- [YOUR OBJECTIVE] Every line from the one with "is (164, 342)." through the final line of the data below goes in the answer, copied exactly. Pictures do not.

--------------------------------

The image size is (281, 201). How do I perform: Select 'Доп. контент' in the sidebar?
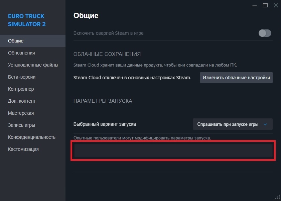22,101
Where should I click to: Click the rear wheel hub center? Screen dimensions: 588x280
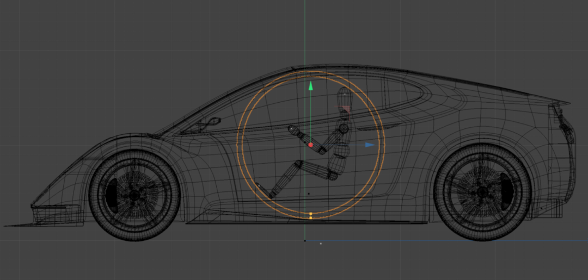(x=482, y=192)
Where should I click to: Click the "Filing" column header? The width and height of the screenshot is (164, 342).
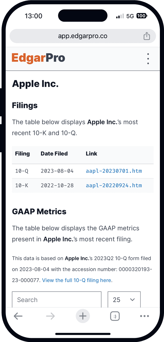point(22,154)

--------------------------------

- [EXERCISE ANSWER]
Where should I click to: Click the "Filing" column header? The width and height of the screenshot is (164, 342).
point(22,154)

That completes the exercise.